■ Exercise objective ■
Reproduce every record below, character by character.

■ Data for the task ■
--

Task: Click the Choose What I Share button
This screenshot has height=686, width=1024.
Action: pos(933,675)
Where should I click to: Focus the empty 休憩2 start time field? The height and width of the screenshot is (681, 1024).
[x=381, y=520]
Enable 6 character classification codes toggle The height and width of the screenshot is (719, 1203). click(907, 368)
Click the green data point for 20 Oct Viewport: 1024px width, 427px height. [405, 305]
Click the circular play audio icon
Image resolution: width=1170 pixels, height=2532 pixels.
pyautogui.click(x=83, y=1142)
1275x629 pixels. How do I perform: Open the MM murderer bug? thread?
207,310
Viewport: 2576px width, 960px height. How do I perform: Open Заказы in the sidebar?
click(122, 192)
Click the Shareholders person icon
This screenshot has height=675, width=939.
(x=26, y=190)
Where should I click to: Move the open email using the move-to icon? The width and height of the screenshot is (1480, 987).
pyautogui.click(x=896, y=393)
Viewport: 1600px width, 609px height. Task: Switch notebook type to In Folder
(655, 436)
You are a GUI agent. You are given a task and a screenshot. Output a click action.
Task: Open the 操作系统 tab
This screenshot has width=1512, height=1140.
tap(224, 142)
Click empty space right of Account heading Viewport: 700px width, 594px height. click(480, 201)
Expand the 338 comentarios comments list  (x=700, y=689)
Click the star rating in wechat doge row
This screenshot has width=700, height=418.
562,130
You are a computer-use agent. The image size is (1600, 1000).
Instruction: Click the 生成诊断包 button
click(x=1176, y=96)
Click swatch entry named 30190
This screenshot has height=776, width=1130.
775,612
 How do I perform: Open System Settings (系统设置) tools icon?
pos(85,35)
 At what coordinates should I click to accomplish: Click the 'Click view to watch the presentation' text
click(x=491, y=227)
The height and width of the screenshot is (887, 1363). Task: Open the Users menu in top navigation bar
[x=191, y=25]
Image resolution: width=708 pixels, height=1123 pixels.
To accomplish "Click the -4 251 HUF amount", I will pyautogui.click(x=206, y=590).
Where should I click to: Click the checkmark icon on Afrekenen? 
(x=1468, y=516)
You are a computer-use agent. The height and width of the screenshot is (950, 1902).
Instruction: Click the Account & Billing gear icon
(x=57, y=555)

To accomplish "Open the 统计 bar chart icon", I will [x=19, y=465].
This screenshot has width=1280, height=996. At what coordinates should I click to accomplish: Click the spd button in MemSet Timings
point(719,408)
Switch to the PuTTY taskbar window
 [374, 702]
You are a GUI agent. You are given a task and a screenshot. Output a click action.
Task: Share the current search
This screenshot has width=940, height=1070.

--

■ Answer area ■
Task: Click the Choose What I Share button
This screenshot has height=686, width=1024.
Action: pos(933,675)
Where should I click to: Focus the empty 休憩2 start time field? The height and width of the screenshot is (681, 1024).
[x=381, y=520]
Enable 6 character classification codes toggle The height and width of the screenshot is (719, 1203). click(907, 368)
Click the green data point for 20 Oct Viewport: 1024px width, 427px height. [405, 305]
Click the circular play audio icon
Image resolution: width=1170 pixels, height=2532 pixels.
pyautogui.click(x=83, y=1142)
1275x629 pixels. How do I perform: Open the MM murderer bug? thread?
207,310
Viewport: 2576px width, 960px height. How do I perform: Open Заказы in the sidebar?
click(122, 192)
Click the Shareholders person icon
This screenshot has height=675, width=939.
(x=26, y=190)
Where should I click to: Move the open email using the move-to icon? The width and height of the screenshot is (1480, 987).
pyautogui.click(x=896, y=393)
Viewport: 1600px width, 609px height. Task: Switch notebook type to In Folder
(655, 436)
You are a GUI agent. You are given a task and a screenshot. Output a click action.
Task: Open the 操作系统 tab
This screenshot has width=1512, height=1140.
tap(224, 142)
Click empty space right of Account heading Viewport: 700px width, 594px height. click(480, 201)
Expand the 338 comentarios comments list  (x=700, y=689)
Click the star rating in wechat doge row
This screenshot has width=700, height=418.
562,130
You are a computer-use agent. The image size is (1600, 1000).
Instruction: Click the 生成诊断包 button
click(x=1176, y=96)
Click swatch entry named 30190
This screenshot has height=776, width=1130.
775,612
 How do I perform: Open System Settings (系统设置) tools icon?
pos(85,35)
 At what coordinates should I click to accomplish: Click the 'Click view to watch the presentation' text
click(x=491, y=227)
The height and width of the screenshot is (887, 1363). Task: Open the Users menu in top navigation bar
[x=191, y=25]
Image resolution: width=708 pixels, height=1123 pixels.
To accomplish "Click the -4 251 HUF amount", I will pyautogui.click(x=206, y=590).
Where should I click to: Click the checkmark icon on Afrekenen? 
(x=1468, y=516)
You are a computer-use agent. The height and width of the screenshot is (950, 1902).
Instruction: Click the Account & Billing gear icon
(x=57, y=555)

To accomplish "Open the 统计 bar chart icon", I will [x=19, y=465].
This screenshot has width=1280, height=996. At what coordinates should I click to accomplish: Click the spd button in MemSet Timings
point(719,408)
Switch to the PuTTY taskbar window
 [374, 702]
You are a GUI agent. You are given a task and a screenshot. Output a click action.
Task: Share the current search
This screenshot has width=940, height=1070.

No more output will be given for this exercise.